L’analyse d’une attaque menée contre une PME automobile française révèle qu’un attaquant peu expérimenté peut maintenir des accès persistants, voler des identifiants et reprendre le contrôle plusieurs semaines après la coupure de son serveur C2.
Cato Networks publie une analyse de Cato CTRL portant sur une cyberattaque menée en France entre le 30 mars et le 1er mai 2026. L’opération a ciblé une PME du secteur automobile ainsi que plusieurs particuliers. Elle montre que les petites structures peuvent être exposées à des attaques durables, même lorsque l’attaquant ne dispose pas de moyens avancés.
L’attaquant, identifié sous le pseudonyme « Poisson », présente le profil d’un opérateur peu expérimenté. Il utilise des services gratuits ou peu coûteux, commet des erreurs de sécurité opérationnelle et échoue dans plusieurs de ses tentatives. Pourtant, il parvient à compromettre plusieurs machines, à installer un keylogger, à collecter des identifiants et à mettre en place des accès persistants.
Cette réalité est importante pour les DSI et responsables IT. Les attaques qui touchent les PME ne sont pas toujours menées par des groupes de ransomware structurés ou des acteurs étatiques. Elles peuvent aussi venir d’opérateurs moins qualifiés, mais capables de s’appuyer sur des outils accessibles, des scripts existants et des services légitimes détournés de leur usage.

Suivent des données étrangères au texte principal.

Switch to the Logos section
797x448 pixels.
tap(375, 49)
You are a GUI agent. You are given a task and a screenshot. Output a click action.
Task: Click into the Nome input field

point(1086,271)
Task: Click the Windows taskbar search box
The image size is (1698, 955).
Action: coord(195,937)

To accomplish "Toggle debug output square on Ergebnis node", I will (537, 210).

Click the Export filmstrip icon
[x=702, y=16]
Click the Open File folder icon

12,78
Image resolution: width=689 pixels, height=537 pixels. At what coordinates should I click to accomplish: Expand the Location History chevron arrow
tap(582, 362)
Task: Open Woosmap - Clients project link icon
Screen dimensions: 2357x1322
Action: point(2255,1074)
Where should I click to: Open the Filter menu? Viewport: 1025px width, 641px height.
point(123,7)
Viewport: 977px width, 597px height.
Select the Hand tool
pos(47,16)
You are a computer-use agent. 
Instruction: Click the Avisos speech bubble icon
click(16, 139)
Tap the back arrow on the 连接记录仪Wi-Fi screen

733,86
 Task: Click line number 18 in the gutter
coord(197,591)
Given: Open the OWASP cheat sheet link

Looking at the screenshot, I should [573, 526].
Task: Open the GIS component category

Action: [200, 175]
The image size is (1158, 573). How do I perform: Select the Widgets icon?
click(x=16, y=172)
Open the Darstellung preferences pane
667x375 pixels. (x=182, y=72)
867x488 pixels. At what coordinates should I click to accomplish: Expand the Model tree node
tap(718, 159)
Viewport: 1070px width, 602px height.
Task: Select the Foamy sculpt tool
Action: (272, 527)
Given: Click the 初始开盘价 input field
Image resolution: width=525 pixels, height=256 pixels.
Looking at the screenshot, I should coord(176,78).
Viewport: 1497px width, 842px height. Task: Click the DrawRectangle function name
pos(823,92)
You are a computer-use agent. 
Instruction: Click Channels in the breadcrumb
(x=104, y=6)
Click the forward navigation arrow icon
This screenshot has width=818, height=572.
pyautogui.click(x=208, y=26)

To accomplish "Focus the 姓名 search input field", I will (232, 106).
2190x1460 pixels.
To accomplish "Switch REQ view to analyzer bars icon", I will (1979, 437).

Dans le cas étudié par Cato CTRL, l’attaquant a installé un keylogger Python afin de collecter les frappes clavier des victimes. L’objectif n’était pas de chiffrer les systèmes ou de voler tous les fichiers disponibles, mais de récupérer des accès à forte valeur immédiate : comptes bancaires, messageries, portails administratifs ou services utilisés au quotidien.
Le point le plus préoccupant concerne la persistance. Le 7 avril, l’attaquant a installé OpenSSH et Tailscale VPN sur une machine compromise. Le lendemain, son serveur de commande et contrôle est devenu indisponible. Mais l’accès aux systèmes est resté actif. Dix-huit jours plus tard, lorsque le C2 est revenu en ligne, les agents se sont reconnectés automatiquement.
Cette séquence montre que la remédiation ne peut pas s’arrêter à la suppression d’un malware ou à la coupure d’un serveur malveillant. Une entreprise doit aussi vérifier si l’attaquant a installé des accès secondaires, créé des tâches planifiées, modifié les paramètres d’alimentation, ajouté des outils d’accès distant ou laissé des mécanismes capables de relancer l’intrusion.
Pour les PME, l’enjeu est autant organisationnel que technique. Beaucoup ne disposent pas de SOC, de MDR ou d’équipe dédiée à la threat intelligence. Elles doivent donc pouvoir s’appuyer sur des contrôles simples, mais efficaces : surveillance des outils d’accès distant, détection des connexions sortantes inhabituelles, contrôle des privilèges élevés et alertes sur les modifications système anormales.
L’analyse de Cato Networks met en évidence un changement important : une attaque peut rester active même lorsque l’infrastructure principale de l’attaquant disparaît. Pour les DSI, la priorité n’est donc plus seulement de bloquer l’intrusion, mais de s’assurer que tous les chemins d’accès laissés par l’attaquant ont bien été identifiés et supprimés.